Alix Simonson ’11, one of the students involved in the building’s planning, said her initial doubt over whether the students’ ideas would be heard was short-lived. "I quickly realized that the administrative team was not only going to listen to our ideas, but was happy to let us make many of the decisions," she said. "And ideas for a multilevel zip-line and hot tubs in every room aside, my contributions and opinions were taken seriously.
"While not every idea was viable, it was obvious that creating a green dorm was a priority for all," she added. "When the idea finally arose that the students living there should embrace a green theme as well, it (also) seemed obvious."
Although no members of Kahn’s family were able to attend the dedication ceremony, several asked that their thoughts be read by President Marvin Krislov.
"It was the work ethic and the passion that I’m sure was fired at Oberlin that held Bob in good stead for the rest of his life," wrote Kahn’s wife, Helen. "It was one of the reasons he wanted to give back to the institution that gave so much to him."
Kahn, who enjoyed a long career as an investment manager in New York, died in 2009, leaving more than $34 million to Oberlin. The Robert Kahn Track, dedicated in 2008, is also named in his honor.
September 25, 2010
Thank you, Dean Gates. I am honored to speak with you today. Many people worked hard to create the building you see before you. And I was by no means the only student involved.
When I was first asked to sit on the student committee for the design of a new first year dorm I was a little dubious. Were the students there simply in a symbolic capacity? Certainly none of us had architectural experience. But I quickly realized that the administrative team was not only going to listen to our ideas, but was happy to let us make many of the decisions. And ideas for a multi-level zipline and hot tubs in every room aside, my contributions and opinions were taken seriously.

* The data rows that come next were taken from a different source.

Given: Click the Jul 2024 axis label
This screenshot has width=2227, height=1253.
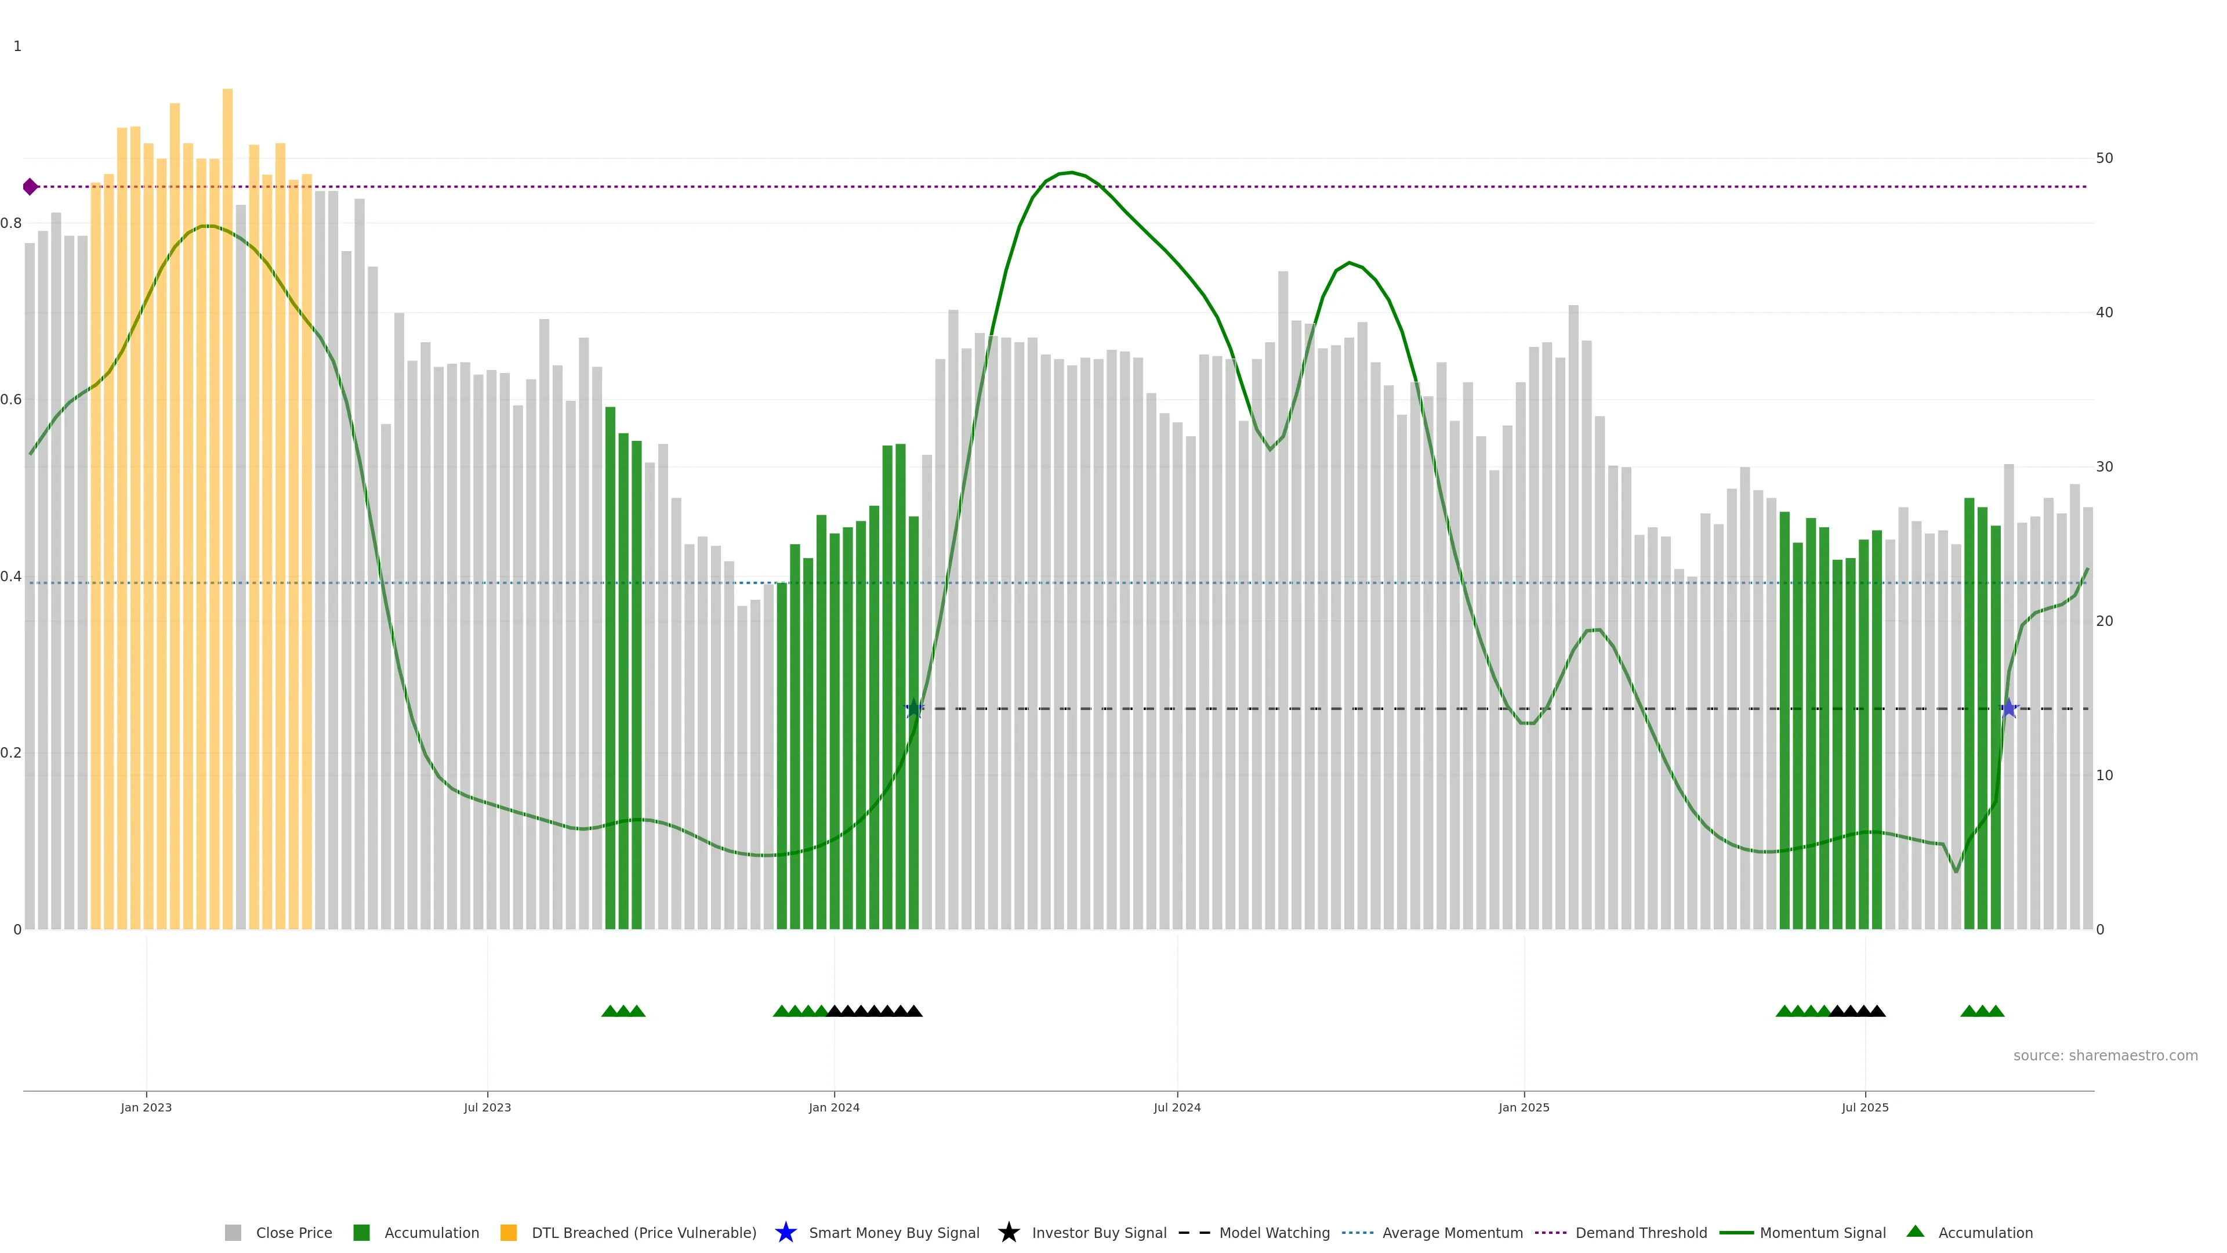Looking at the screenshot, I should point(1177,1107).
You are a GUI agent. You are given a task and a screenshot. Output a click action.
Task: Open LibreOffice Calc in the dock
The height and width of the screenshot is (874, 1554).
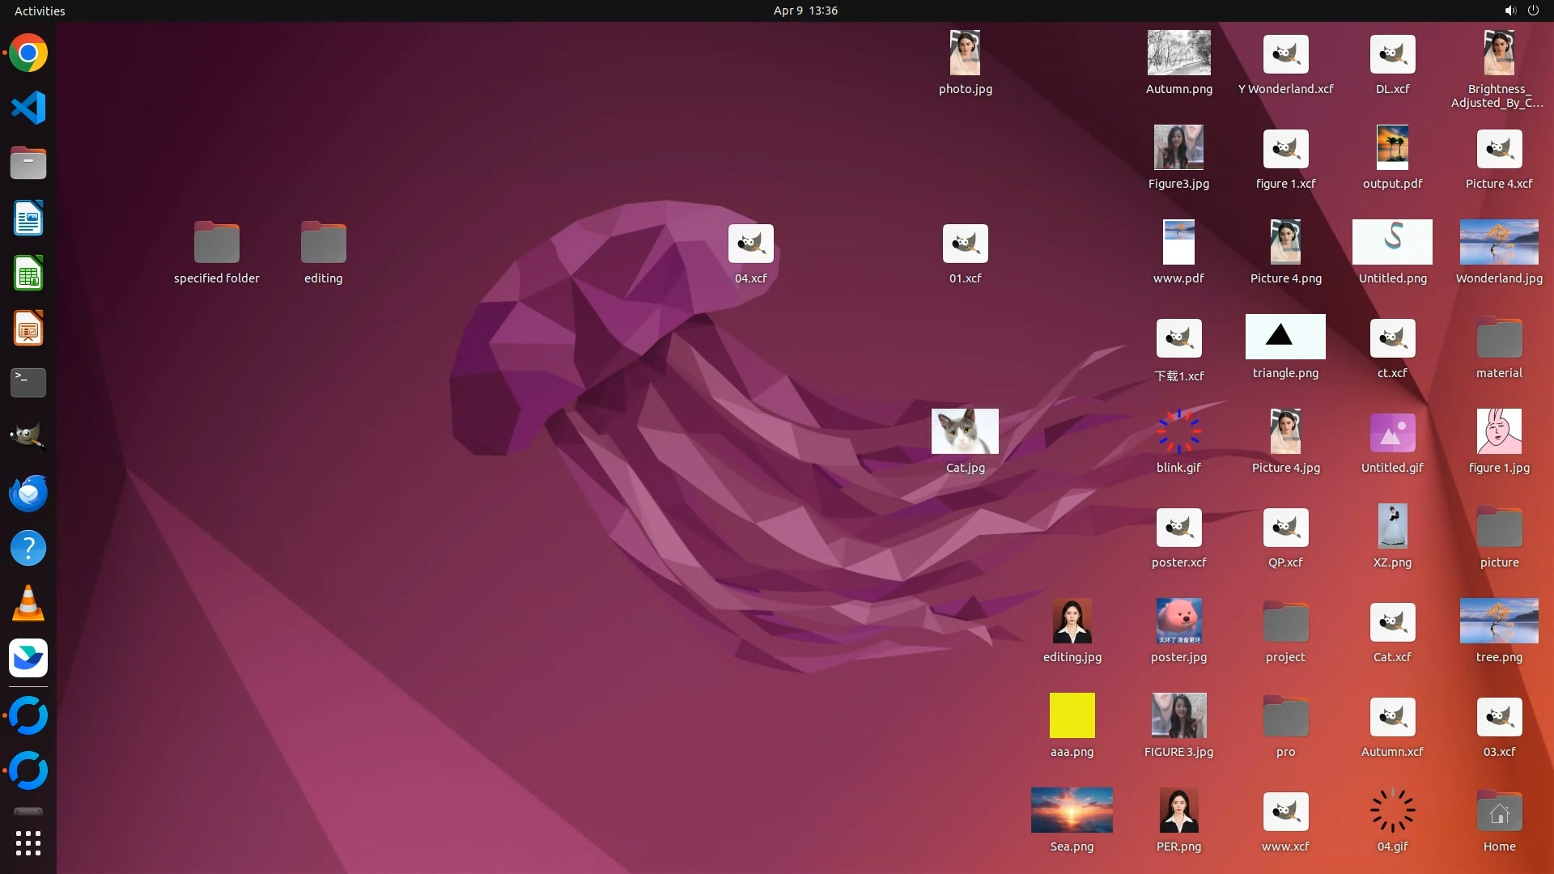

When we explained that the hallway structure of certain dorms was isolating, the architects put their heads together to find a way to create a social environment. When we agreed that windows were key to fighting winter gloom, the res ed staff welcomed the idea of having full walls of glass. And when it came down to the details, it was the students that picked the window shape, the students who insisted on soundproof practice rooms, and the students that spent half an hour debating blue carpeting versus green.
But even more important than paint color and bathroom design, students and staff alike were fully committed to the idea of sustainability. Oberlin has always been a campus where the student body has been at the forefront of environmental issues. And from solar panels, to composting, the administration has supported their students. Not only was this dorm no exception, but it was from the very start viewed as an opportunity to excel create a model for sustainable living.
In the first meeting students were assured, even before they could open their mouths to complain, that the building design and construction process were aiming to be LEED certified. We discussed low flow toilets, energy saving windows, rooftop solar panels, and rainwater runoff vegetable gardens. While not every idea was viable, it was obvious that creating a "green dorm" was a priority for all. When the idea finally arose that the students living there should embrace a "green theme" as well, it seemed obvious.
While the dorm is at last complete, its impact is just beginning. The building will serve as an inspiration for the school. It will encourage students’ commitment to the environmental movement, and will symbolize a meeting ground where students, faculty, and administrators can work together to create something great. I hope that the collaboration and mutual respect that took place on this project will continue into the future. Helping in the design process of this building is an opportunity not afforded to students at every school. I am still amazed and grateful that I was able to be a part of something so permanent and so profound. Thank you very much.